Quelles sont les hypothèses critiquées ?

Pour respecter le cadre d’utilisation d’un modèle en physique comme en finance, les utilisateurs doivent être familiers des hypothèses sur lesquelles le modèle repose.

On peut repérer des hypothèses qui ne sont pas respectées par les modèles mathématiques. [IDI]

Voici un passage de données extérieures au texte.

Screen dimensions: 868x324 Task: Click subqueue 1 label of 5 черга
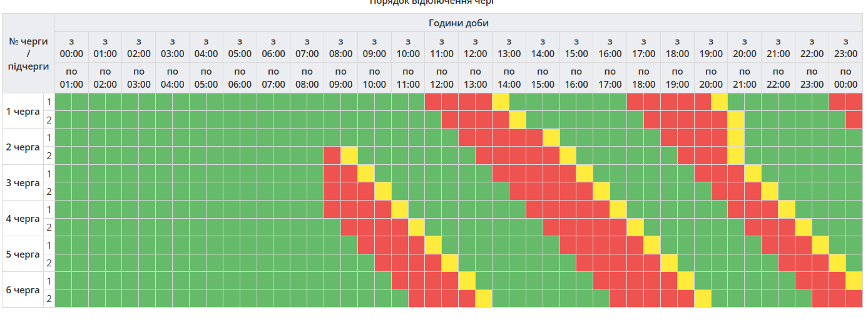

Selon le mathématicien Benoît Mandelbrot, l’ingénierie financière se trompe potentiellement puisqu’elle utilise en majorité les travaux de Bachelier (1900) qui reposent sur trois hypothèses, que nous avons tenté de confronter à leurs critiques  :

  • la loi des grands nombres : si la taille de l’échantillon / le nombre d’observations est assez grand, on respecte la loi statistique et les fluctuations aléatoires deviennent aléatoires.
La loi des grands nombres : chaque point représente la proportion d'issues « pile » pour une série de n tirages à pile ou face (où n est porté en abscisse). Cette proportion est d'autant plus proche de 50% que le nombre de tirages est grand.Crédits : S Tummarello.
Tirages pile ou face. En abscisse le nombre de tirages, en ordonnée la répartition en pourcentage pile/ face. Plus le nombre de tirages augmente, plus on se rapproche du modèle 50/50. Crédits : S Tummarello.

 

  • le théorème central dit gaussien : avec un grand nombre d’observations, une variable aléatoire (comme le prix d’un actif) peut être modélisé par une gaussienne.

Probabilités de gain constatées pour 1000 séries de 200 tirages : en rouge la densité de probabilité limite, la célèbre gaussienne.Crédits : S. Tummarello
Probabilités de gain constatées pour 1000 séries de 200 tirages : en rouge la densité de probabilité limite, la célèbre gaussienne. Crédits : S Tummarello.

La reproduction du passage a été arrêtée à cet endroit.